2. Cambios hormonales: el embarazo y la menopausia afectan al cabello

La evolución de un embarazo viene dada por un componente hormonal, en el que la placenta produce en grandes cantidades de progesterona. Esta hormona prolonga la fase de crecimiento del pelo y es un inhibidor de la caída. Tras el parto, al perderse el efecto hormonal de la placenta, es muy frecuente que pasados 3 o 4 meses las mujeres puedan notar caída de cabello (efluvio telogénico postparto), que aunque preocupa mucho a las afectadas, es transitorio.

Otro momento sensible para las mujeres es la llegada de la menopausia. En esta etapa los ovarios dejan de producir sus hormonas (estrógenos y progesterona), que son los protectores naturales de las fases de crecimiento del folículo piloso e inhibidores de la caída, ya que atenúan los efectos de la testosterona. En este sentido, al perderse la producción de estrógenos y progesterona, puede manifestarse un mayor efecto de la testosterona, que acaba aumentando la caída del pelo. Esta caída puede estabilizarse mediante tratamiento antiandrógeno para paliar esta mayor actividad de la testosterona.

 

3. Estrés emocional y alopecia areata

Siempre se comenta que el estrés produce caída del cabello, pero lo cierto que por sí solo no es causante de la mayoría de caídas del cabello. No obstante, es un factor de importancia a tener en cuenta en casos de alopecia areata donde, por motivos emocionales, asociados a depresiones y/o alteraciones del ánimo (muerte de un familiar, separación de la pareja, problemas económicos, etc.), la persona puede perder pelo en alguna zona concreta de la cabeza. Esta caída se produce en forma de placas y presenta de forma redondeada (asemejándose a una moneda), pero por lo general responde de manera muy satisfactoria a los tratamientos y se recupera el cabello en el 85% de los casos, pasados 3 – 4 meses con tratamiento médico.

Como comentábamos, el estrés por sí solo no es un agente causante de alopecia, pero si es un añadido que acelera determinados tipos de alopecias, como en el caso de la alopecia androgénetica donde puede acelerar los efluvios.

 

4. Componentes hereditarios

La alopecia androgénica es la causa más frecuente de la caída del cabello y en el 90% de los casos es una condición heredada.

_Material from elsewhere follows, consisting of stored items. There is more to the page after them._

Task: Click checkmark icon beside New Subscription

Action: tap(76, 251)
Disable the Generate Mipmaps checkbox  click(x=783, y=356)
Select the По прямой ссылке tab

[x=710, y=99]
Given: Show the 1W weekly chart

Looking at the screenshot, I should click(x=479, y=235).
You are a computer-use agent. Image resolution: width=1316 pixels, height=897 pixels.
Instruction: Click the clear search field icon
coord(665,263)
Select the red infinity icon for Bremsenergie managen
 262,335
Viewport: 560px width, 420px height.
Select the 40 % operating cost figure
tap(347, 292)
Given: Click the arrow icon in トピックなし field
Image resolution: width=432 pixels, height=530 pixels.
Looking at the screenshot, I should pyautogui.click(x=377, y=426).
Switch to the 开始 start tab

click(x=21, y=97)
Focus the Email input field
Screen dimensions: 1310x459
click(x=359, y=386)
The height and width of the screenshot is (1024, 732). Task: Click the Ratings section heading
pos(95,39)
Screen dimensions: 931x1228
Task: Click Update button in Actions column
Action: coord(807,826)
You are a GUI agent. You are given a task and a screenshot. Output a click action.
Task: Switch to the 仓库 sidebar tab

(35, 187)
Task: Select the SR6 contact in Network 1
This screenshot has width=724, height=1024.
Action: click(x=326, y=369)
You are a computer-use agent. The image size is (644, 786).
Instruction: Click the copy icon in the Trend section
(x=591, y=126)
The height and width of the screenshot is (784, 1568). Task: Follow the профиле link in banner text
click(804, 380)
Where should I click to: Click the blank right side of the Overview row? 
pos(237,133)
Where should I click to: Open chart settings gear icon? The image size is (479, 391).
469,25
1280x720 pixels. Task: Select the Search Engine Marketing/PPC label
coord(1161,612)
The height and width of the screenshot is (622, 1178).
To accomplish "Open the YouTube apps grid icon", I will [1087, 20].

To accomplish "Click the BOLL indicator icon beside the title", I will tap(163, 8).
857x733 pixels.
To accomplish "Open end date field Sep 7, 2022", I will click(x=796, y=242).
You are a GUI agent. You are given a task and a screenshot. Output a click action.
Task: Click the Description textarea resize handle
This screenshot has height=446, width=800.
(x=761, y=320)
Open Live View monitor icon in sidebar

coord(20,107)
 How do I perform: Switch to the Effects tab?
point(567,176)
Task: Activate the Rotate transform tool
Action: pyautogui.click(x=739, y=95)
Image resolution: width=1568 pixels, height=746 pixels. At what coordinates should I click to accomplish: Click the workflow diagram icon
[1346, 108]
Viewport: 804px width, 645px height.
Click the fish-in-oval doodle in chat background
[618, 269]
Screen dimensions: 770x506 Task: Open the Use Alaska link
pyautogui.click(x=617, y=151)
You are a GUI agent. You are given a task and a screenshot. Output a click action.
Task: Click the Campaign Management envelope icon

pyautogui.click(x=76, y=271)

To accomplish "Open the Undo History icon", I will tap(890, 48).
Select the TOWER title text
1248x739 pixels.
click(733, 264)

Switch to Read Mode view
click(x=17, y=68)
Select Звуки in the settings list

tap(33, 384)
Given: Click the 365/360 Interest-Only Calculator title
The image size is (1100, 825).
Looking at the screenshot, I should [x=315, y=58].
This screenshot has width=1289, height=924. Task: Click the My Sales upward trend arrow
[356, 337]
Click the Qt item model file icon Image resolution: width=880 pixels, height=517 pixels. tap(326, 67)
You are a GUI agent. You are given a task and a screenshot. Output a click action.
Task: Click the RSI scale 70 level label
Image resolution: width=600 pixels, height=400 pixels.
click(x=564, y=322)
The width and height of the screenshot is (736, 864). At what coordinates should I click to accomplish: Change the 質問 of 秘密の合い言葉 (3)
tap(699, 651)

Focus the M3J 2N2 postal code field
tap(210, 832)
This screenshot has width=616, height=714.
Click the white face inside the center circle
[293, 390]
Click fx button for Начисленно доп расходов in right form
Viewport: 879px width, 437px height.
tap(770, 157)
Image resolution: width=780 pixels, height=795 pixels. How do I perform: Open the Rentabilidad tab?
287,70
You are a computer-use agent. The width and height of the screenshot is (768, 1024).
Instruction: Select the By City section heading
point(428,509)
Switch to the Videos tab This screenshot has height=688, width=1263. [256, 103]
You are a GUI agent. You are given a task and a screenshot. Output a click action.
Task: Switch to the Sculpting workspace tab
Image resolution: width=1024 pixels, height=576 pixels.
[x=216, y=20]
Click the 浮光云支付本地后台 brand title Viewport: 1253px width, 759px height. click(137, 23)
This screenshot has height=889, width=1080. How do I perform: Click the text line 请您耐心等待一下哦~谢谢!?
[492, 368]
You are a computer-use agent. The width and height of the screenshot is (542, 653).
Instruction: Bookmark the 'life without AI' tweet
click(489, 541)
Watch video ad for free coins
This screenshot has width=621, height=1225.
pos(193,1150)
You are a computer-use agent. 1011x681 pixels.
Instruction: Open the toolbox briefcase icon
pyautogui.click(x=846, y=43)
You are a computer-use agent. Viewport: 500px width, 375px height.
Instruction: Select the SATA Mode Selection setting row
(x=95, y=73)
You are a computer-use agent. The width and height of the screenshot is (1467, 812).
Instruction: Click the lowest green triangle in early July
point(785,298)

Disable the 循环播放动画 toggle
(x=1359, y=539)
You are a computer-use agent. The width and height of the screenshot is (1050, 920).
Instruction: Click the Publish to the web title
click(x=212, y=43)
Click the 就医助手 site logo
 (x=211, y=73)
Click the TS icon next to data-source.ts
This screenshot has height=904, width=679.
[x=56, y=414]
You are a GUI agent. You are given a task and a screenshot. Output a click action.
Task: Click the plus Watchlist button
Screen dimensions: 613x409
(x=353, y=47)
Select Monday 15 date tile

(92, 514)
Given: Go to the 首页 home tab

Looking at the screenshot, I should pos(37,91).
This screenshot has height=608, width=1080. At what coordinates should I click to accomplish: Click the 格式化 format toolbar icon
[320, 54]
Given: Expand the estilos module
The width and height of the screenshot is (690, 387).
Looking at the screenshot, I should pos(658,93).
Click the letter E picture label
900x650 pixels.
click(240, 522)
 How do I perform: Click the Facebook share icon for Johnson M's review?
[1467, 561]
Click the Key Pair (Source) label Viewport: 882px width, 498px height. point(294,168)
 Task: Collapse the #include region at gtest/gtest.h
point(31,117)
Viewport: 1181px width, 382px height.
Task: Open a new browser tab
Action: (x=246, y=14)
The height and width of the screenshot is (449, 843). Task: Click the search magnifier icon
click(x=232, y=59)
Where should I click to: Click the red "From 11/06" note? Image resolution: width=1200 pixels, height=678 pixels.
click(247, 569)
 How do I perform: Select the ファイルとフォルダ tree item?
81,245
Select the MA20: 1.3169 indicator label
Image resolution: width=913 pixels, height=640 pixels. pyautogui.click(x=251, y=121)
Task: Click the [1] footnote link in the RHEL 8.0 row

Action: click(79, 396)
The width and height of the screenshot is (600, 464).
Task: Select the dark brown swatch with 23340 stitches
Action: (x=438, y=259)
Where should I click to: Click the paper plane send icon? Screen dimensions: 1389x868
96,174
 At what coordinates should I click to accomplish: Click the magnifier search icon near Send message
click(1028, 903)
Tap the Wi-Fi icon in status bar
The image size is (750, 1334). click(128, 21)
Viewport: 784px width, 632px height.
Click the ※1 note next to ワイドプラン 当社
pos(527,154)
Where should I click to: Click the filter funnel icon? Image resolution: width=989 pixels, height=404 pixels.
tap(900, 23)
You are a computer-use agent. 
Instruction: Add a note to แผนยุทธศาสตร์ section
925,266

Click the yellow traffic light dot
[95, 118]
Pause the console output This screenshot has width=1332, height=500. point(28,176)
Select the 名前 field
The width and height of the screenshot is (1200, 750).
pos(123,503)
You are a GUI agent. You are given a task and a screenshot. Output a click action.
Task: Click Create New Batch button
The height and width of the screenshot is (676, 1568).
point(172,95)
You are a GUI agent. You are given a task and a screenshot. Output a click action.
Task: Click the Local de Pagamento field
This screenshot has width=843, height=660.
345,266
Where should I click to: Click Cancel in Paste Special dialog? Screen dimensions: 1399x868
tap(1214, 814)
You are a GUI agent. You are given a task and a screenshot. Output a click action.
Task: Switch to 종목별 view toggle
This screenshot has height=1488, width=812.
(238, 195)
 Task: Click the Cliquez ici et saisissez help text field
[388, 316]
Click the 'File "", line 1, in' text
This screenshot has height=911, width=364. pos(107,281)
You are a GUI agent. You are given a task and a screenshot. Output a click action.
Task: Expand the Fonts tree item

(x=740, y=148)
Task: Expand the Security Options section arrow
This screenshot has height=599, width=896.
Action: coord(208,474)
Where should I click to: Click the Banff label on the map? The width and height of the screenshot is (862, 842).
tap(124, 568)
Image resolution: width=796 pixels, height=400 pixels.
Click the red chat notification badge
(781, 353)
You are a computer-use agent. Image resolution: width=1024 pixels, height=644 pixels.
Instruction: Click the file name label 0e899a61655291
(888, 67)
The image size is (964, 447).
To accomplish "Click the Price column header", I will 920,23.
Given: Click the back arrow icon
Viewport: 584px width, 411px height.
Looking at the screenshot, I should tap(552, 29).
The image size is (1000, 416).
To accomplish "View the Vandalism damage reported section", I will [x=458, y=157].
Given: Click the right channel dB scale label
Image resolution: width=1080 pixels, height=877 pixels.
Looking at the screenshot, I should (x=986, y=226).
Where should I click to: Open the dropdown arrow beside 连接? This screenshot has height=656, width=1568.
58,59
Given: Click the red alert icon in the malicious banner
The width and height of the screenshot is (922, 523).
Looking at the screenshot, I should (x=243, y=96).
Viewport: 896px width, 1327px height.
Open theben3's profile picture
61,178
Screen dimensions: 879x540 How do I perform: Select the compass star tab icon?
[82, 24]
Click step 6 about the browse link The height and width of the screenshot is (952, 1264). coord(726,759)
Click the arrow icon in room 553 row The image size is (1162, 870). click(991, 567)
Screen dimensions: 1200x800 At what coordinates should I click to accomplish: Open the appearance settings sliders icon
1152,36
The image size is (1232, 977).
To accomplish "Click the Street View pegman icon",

Tal como señala el Dr. Dorian González, existen múltiples herramientas para frenar la alopecia. El primer paso para conseguirlo es un buen diagnóstico por parte de un especialista para detectar el origen del problema capilar, y aplicar así el tratamiento correcto para cada caso. El doctor indicará, según la gravedad, la conveniencia de tomar vitaminas vía oral, antiandrógenos, lociones, infiltraciones (factores de crecimiento, vitaminas, medicamentos y otros). En algunos casos, ante alopecias severas, será conveniente aplicar microinjertos capilares.